RARA-AVIS: Drama in Reality

Ted White (tedwhite@compusnet.com)
Sun, 18 Oct 1998 13:16:00 -0400 Fred Willard mentions going out on police raids where "the activities
seem to draw as much from the participants' sense of drama as from the
needs of police work."

I've noticed this myself in contacts with the local police and in
other situations. Perhaps the most striking was when an attractive
woman of my acquaintance (well, we were seeing each other, but I was
well aware that I was only one of several men in her life)
precipitated a situation which resulted in about a dozen of us (all
men) gathering in her apartment and waiting for a guy to show up who'd
been harrassing her. He's been harrassing her over a drug debt she'd
defaulted on; she'd defaulted to get back at him for ripping her off
on a prior occasion. She was a cokehead.

This gathering of men -- all in their twenties to their fifties, some
of them conspicuously armed -- struck me as nothing more than a gang
of pre-school boys, gathered in a vacant lot to plan something against
the bully who lived up the street. There was a lot of braggadocio
and hot air vented, a lot of strutting and macho showing off.

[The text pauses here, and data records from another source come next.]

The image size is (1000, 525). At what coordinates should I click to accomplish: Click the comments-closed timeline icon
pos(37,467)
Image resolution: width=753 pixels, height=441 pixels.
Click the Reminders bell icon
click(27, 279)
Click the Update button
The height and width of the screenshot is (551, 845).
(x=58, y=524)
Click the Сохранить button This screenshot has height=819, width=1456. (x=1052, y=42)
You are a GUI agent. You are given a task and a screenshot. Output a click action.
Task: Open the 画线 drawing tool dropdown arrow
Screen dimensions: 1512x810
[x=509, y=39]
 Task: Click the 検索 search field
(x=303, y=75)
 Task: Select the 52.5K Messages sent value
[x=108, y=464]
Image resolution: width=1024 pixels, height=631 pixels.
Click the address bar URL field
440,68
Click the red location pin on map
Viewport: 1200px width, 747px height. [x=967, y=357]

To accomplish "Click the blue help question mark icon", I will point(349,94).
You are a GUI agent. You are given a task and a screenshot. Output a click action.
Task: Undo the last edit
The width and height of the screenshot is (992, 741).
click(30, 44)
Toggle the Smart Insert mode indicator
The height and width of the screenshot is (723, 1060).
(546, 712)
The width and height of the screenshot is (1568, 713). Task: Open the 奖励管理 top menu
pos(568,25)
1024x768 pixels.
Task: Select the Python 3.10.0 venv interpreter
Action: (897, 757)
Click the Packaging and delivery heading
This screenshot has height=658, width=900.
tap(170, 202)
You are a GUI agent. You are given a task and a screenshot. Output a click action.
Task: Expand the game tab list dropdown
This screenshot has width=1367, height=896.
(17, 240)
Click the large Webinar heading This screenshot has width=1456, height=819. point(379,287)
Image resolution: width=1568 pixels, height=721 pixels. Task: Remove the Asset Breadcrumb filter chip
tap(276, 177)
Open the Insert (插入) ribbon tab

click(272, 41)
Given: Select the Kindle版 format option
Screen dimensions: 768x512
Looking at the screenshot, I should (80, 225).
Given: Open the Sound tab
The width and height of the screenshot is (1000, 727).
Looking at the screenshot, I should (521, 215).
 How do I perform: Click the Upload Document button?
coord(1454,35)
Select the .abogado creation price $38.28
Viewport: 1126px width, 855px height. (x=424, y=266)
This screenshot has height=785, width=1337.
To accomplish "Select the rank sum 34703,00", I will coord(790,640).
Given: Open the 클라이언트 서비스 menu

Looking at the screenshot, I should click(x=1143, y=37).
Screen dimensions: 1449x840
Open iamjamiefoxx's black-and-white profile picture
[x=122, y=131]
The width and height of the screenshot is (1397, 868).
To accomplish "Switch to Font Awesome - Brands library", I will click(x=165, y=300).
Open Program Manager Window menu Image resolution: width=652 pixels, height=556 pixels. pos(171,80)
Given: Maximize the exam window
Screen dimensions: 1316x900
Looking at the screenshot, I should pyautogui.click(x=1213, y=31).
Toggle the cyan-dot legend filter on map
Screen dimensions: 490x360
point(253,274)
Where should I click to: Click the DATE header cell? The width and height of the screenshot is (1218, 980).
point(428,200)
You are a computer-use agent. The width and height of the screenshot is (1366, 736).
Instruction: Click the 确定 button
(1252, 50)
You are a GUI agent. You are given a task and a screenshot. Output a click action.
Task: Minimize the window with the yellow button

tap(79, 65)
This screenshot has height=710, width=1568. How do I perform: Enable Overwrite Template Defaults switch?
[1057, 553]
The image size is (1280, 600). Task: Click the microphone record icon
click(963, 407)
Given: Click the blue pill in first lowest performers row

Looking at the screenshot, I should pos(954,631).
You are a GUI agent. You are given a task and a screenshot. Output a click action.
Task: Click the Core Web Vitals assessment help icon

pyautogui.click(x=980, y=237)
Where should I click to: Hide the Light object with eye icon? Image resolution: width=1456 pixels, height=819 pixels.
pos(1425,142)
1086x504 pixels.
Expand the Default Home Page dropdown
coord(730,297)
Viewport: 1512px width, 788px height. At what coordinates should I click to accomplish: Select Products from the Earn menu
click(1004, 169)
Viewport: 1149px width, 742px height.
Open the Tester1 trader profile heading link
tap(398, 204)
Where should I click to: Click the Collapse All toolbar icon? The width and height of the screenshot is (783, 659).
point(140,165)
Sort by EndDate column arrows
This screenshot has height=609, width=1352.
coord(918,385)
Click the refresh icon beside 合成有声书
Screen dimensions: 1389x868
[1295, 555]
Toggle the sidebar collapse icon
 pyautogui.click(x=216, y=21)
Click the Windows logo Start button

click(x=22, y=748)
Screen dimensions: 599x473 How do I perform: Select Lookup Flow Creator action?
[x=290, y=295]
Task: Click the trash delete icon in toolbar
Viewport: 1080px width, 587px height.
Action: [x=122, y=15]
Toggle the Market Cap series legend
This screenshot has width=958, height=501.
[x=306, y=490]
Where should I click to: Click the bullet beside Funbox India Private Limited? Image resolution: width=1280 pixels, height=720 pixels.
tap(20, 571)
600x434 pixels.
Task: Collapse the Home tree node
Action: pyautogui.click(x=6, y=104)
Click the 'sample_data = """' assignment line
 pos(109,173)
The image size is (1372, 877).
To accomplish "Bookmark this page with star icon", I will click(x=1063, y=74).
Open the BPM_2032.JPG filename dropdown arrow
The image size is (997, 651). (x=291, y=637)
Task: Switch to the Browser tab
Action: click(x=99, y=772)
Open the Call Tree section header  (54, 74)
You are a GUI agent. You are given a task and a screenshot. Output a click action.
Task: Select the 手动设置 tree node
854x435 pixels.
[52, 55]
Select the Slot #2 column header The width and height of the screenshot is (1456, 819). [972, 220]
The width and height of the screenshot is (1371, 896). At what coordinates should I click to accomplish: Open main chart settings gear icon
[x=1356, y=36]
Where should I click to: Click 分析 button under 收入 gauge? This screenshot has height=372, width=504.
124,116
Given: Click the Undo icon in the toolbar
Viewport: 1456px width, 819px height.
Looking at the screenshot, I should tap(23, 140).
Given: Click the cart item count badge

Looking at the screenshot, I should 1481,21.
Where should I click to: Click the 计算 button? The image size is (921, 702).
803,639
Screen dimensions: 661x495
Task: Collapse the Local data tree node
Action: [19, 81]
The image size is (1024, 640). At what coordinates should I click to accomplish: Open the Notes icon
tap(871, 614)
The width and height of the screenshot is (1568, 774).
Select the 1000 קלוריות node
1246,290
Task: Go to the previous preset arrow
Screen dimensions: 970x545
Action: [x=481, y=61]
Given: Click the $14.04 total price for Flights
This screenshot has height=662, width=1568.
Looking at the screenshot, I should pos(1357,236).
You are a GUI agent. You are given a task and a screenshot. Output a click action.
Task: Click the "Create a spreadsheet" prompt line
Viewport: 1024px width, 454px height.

The unlucky bully arrived and was seriously taken aback by the
gathering. The script was played out: he was warned she had
powerful friends and he split. Minutes later the phone rang: a
warning that on leaving he'd gathered some friends and would be
waiting for our exit -- supposedly from a third party. Like little
boys playing games, everyone hurriedly departed by separate ways.
Nothing ever happened after that. I was struck by how much all the
men involved had acted like self-important little boys. It's my
belief this is true in most situations: we are all secretly children
playing at being grownups, and this comes out most strongly in those
situations which ape the dramas we've seen on TV. So we dramatize
-- or melodramatize. We were lucky things didn't blow up in our
faces.

How does this contrast with the hardboiled ethic? Or does it? The
PI as Knight Errant -- a childish, boyhood concept, grown up?

Bill Hagen mentions Sharlyn McCrumb in passing as an example of those
who began as a genre writer "and then move into 'novels'." I come
out of the SF world -- in which she is generally despised for her take
on SF conventions and fandom in two of her books, although there is
some argument over the accuracy of her unflattering observations --
and I wonder how she is regarded here. Any comments?